(Beginning of Supplied information)

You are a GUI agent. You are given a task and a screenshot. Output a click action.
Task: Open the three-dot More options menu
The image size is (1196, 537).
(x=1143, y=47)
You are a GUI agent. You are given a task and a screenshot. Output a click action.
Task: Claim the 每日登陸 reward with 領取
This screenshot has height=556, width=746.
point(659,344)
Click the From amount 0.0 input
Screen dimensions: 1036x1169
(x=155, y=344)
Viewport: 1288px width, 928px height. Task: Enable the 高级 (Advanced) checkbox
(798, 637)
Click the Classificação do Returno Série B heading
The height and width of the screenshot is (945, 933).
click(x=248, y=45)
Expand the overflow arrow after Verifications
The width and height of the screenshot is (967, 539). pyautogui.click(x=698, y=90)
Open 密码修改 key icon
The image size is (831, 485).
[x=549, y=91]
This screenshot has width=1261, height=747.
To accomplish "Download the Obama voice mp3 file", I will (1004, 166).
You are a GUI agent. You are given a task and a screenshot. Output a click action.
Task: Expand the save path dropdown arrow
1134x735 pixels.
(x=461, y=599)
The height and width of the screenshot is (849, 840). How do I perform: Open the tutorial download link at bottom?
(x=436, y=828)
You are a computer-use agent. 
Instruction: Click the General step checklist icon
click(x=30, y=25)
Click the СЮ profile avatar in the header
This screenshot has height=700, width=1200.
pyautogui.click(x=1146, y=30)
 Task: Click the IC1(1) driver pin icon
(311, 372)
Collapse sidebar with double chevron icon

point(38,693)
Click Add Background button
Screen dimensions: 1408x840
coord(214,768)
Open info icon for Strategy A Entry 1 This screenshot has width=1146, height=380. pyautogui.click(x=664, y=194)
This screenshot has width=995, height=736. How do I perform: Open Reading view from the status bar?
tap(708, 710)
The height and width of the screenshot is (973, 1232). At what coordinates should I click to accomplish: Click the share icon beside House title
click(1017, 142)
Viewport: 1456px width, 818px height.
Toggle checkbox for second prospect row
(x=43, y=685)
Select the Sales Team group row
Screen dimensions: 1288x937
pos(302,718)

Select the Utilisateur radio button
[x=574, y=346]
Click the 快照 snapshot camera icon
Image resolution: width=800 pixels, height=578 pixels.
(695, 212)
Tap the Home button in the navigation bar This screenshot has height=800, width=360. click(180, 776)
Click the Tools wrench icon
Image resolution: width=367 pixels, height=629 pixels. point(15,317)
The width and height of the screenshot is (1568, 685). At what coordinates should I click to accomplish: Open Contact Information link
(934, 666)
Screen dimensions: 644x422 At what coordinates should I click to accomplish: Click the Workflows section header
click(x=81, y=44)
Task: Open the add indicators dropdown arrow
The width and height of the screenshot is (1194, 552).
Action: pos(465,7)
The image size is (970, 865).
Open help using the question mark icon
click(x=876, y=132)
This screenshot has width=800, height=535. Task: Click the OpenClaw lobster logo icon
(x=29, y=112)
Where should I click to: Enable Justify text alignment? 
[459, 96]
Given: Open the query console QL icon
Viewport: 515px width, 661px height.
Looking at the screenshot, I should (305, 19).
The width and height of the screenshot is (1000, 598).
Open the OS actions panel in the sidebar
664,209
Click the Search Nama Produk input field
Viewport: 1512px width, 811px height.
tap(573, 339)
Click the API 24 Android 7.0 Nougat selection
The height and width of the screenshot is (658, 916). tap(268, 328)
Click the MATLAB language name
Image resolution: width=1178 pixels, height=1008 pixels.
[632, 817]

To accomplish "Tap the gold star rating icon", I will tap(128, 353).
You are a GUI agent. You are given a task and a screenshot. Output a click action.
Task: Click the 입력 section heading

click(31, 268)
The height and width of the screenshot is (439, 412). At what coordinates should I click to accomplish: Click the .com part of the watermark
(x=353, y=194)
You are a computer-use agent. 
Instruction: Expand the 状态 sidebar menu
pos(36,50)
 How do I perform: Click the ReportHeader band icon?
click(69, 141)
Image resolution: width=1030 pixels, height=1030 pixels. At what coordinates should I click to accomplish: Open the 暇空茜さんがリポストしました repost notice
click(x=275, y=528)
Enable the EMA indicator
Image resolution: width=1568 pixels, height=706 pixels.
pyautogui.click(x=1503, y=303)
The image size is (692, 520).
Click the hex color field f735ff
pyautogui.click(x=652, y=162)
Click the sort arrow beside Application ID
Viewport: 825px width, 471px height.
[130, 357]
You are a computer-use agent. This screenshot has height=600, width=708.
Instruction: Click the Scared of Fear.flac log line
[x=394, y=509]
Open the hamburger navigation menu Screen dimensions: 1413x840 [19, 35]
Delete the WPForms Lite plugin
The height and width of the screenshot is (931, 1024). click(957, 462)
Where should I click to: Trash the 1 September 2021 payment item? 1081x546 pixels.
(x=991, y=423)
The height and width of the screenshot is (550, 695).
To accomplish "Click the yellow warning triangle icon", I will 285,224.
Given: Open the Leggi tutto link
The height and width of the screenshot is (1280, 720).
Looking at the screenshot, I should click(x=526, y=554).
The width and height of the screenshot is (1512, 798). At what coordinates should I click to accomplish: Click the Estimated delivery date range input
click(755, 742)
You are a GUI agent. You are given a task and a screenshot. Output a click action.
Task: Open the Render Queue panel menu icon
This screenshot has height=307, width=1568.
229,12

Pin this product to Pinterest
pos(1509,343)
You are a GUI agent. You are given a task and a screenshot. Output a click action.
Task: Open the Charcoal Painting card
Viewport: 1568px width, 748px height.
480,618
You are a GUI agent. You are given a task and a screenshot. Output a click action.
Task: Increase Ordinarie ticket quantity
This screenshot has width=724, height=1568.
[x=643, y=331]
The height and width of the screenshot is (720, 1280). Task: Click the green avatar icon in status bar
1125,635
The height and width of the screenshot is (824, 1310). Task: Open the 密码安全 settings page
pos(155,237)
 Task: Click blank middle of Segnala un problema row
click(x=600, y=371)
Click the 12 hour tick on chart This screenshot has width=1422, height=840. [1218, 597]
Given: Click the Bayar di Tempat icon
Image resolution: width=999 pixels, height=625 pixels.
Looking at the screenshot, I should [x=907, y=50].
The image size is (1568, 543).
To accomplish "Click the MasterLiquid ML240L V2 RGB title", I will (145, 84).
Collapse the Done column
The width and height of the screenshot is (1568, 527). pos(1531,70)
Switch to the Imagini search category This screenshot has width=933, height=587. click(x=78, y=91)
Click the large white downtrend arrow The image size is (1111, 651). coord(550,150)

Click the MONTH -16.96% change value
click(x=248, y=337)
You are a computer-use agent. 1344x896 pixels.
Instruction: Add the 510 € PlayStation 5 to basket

(End of Supplied information)

▶ [Problem to work on] Every line that holds the string "computer" must be copied from the records above.

▶ [Your solution]
You are a computer-use agent. 
You are a computer-use agent. 
You are a computer-use agent. This screenshot has height=600, width=708.
You are a computer-use agent. 1344x896 pixels.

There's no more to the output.